If he is hard on Kantians like Snell and Adkins, he is equally reluctant to yield ground to thinkers like Alasdair MacIntyre, who also rejects the progressivist view 'but treats modern outlooks, in particular liberalisms, as merely an incoherent assemblage of fragments from past traditions.' Williams wishes to defend what is best in the Enlightenment and liberal tradition, but his argument throughout is that we can only do so if we rid ourselves of false and unnecessary ways of viewing things, and that the pre-Socratic Greeks can help us to do so precisely because they were not prey to the dangerous myth that 'at some level of the world's constitution there is something to be discovered that makes ultimate sense of our concerns.'

This strikes me as true and important. Unfortunately the tone of quiet reasonableness, the hallmark of Oxford philosophy, in which Williams conducts his argument, tends to drain the works he examines of much of their power and tension.

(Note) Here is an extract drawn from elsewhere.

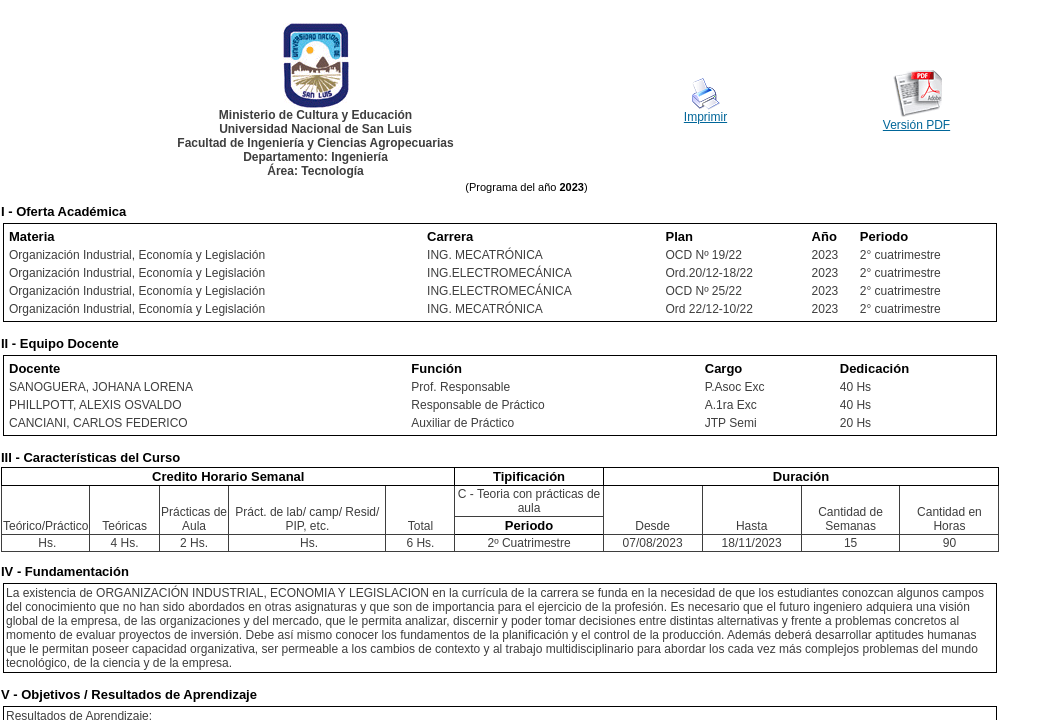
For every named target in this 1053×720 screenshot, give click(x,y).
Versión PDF (916, 125)
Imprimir (705, 117)
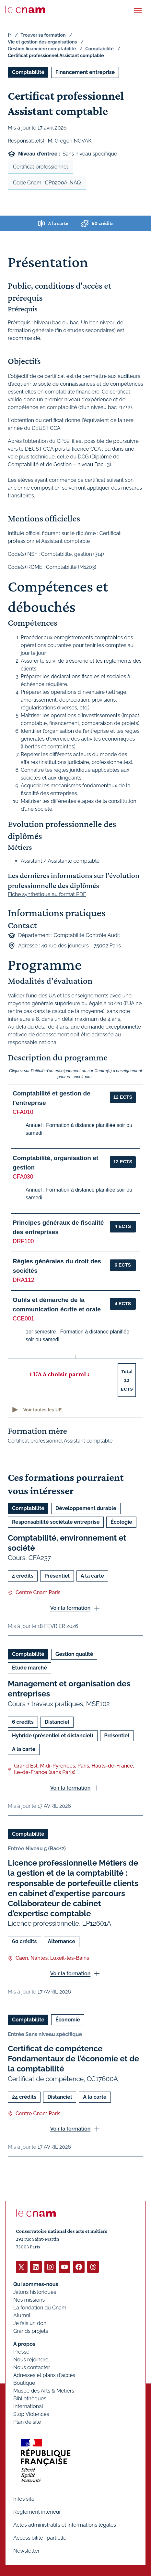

He correctly asserts that we cannot simply separate supernatural and dramatic necessity, and so must pay attention to the overall shape of the plays, but he constantly refers to these as 'texts'; though he has some valuable things to say about Eteocles' last line in Aeschylus' Seven Against Thebes - 'When the gods decree it, you may not escape evil' - he quite fails to take into account the effect of this line as it is spoken in the theatre, an effect simultaneously of heroic affirmation and blind folly which is characteristic of the greatest tragedy from Aeschylus to Marlowe and Shakespeare, and which is not exhausted by even the most acute philosophical analysis.

Even so, Williams is more responsive to the tragedians than to Homer, whose poems he still uses as a source of examples of ethical issues rather than as living works. There is thus a great deal here about decision-making in the Iliad, and very good it is too, but absolutely nothing about the way the acceptance of death in that poem enhances life - and the central roles of mourning and forgiveness in life. Here, it seems to me, Williams falls into the trap he had accused the neo-Kantians of falling into, that of having a predetermined notion of what 'the ethical' is and looking only for what will fit in with that notion.

Literary critics have in recent years not been afraid to venture into the realms of philosophy, often with disastrous results. It is good that philosophers are beginning to return the compliment. Of course, in the end, as this book demonstrates so well, rigid distinctions between philosophy and literary criticism are a myth, invented in the universities and leading to bad philosophy and bad literary criticism. In the present climate of specialisation, and the encouragement of academic narrowness by people in power who have no understanding of the humanities, the fact that a Professor of philosophy at Oxford should have written such a book is of enromous emblematic significance, even if the book itself does not quite live up to its high promise.